Ferris-Wheel Rides for the Youthful in Spirit

ONE night several years ago, just moments before a rerun of ``Gunsmoke'' was supposed to come on, the TV in the lobby of the old hotel where I was staying overnight went totally dark. Sitting up and leaning forward in their chairs, some longtime guests of the hotel, five elderly men, gaped at the dead screen, seeing for first time there not a make-believe but a real-life disaster.

Perhaps thinking that because I was young I'd somehow be able to cope with this, they all looked hopefully at me sitting on the sofa.

I got up and went over to the TV. Crouching, I checked to see if the plug had popped out of its socket. It hadn't. Then I peered into the part where the tubes were. None glowed or even hummed.

I stood and looked at the others, shrugging. But something endearing about the way some of them rubbed their hands, as if to let their hands give each other sympathy, and the way others swallowed dryly, as if they were too dismayed to speak, reminded me of a sign I'd seen on the wall of a community center for old folks where I'd once worked: ``Just because we are old, do not forget us, do not neglect us.'' And I felt moved to try a tactic that had sometimes worked on conked-out radios.

Clenching my toes tight inside my shoe, I hauled off and gave the TV a good kick. But - ouch! I succeeded only in banging my toes so badly I had to hop around on one foot, smiling and chagrined.

Sighing, some of the men went over to rouse the hotel manager from his snores behind the check in desk. But those little z's pouring from his nose must have looked as if they could easily swell into zaps of bellowing rage if the owner of the nose were awakened, because no one even lightly tapped his shoulder. Instead they returned to their chairs and looked again at me. No longer hopping, but limping, I shook my head apologetically.

This was a run-down hotel where many pensioners lived. Their rooms had iron-framed beds that must have hardened sleep; stale air; peeling wallpaper that seemed to wag reproachful fingers; windows that looked out on brick walls and cheerless rooftops.
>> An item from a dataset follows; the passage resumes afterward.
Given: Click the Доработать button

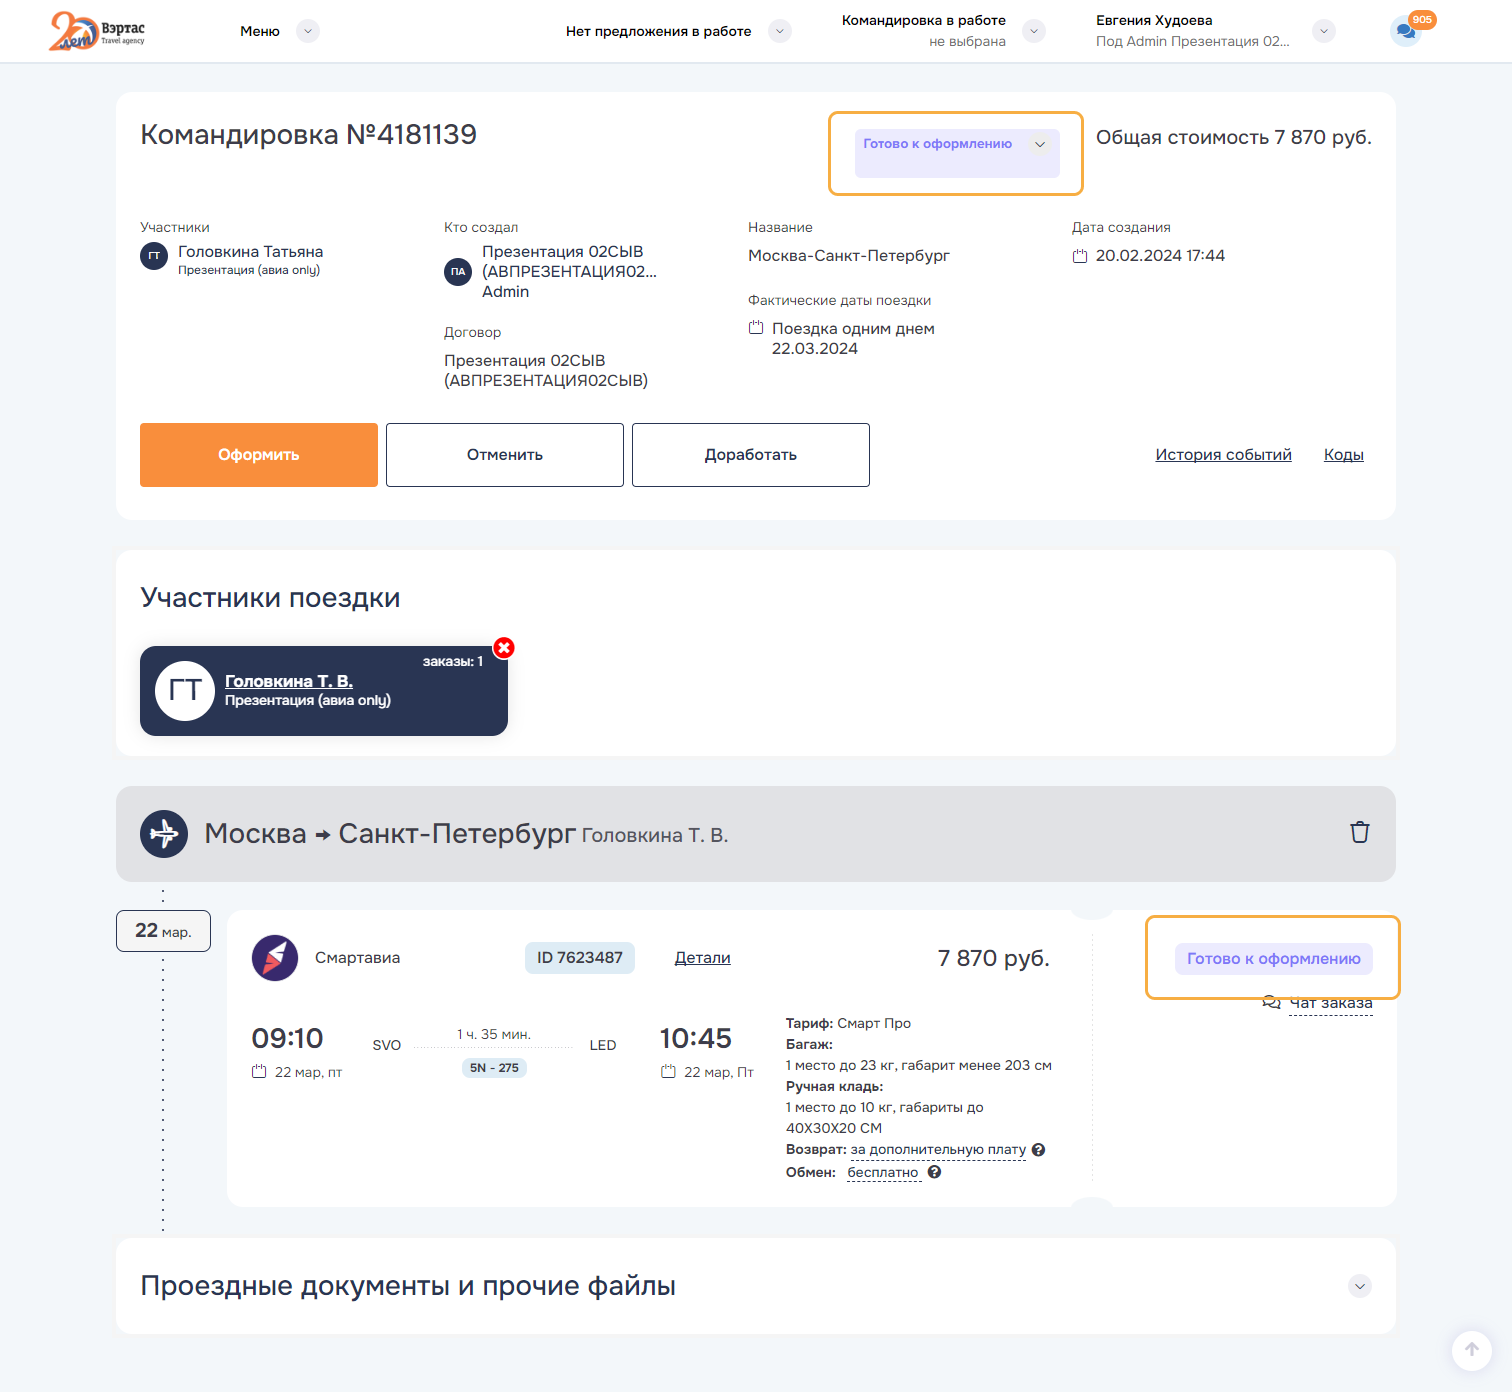Looking at the screenshot, I should [750, 455].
The TV in the lobby made the difference between bleakness and substance, perhaps even between pessimism and optimism.

How I wished I could have redeemed myself, undone the disaster. In a strange way I felt responsible for these old people. I didn't want to let them down.

I remembered a man I'd met once in an apartment building where I lived. The elevator had gone out, and he was standing at the foot of steep stairs, looking up as if at a mountain that had come out of nowhere. At his feet were two big bags of groceries. I volunteered to carry his groceries up for him, and together we climbed the mountain. When we reached his door I set the bags down and started to leave. Touching my arm, he detained me a moment, looking at me with a kind of wistful gratitude, as if at someone rare in his life. ``Thank you,'' he said. ``You're a good person.''

Others had called me that, too, over the years, but almost always with commiseration, as if I was just asking for trouble in this tricky world. Some had even looked at me as if I might be a little weak in the head. I'd never really understood what ``a good person'' was until that night in the lobby of the old hotel. He was someone who did what made his heart happy, and his step light - especially if he had just done his foot an injury.

I went over to the front window and beckoned to everybody to come look. Not two blocks down the street, in a park, the lights of a little carnival, with its games, shows, and rides, twinkled. Just because the light had gone out of the TV didn't mean the light had gone out of the world too. All was not dark and lost. I proposed we treat ourselves to the carnival. I would buy us rides on the lighted Ferris wheel. And they could buy us cotton candy. Was it a deal?

Well, and what answer would you expect from dear ones infused with the indomitable spirit of youth? Down we went, all of us, leaving disaster behind, welcoming deliverance ahead. And oh, riding on that circle of light, how we breathed the sweet night air, how we marveled that the whole spinning world - below, above, and all around - was not so happy and so free.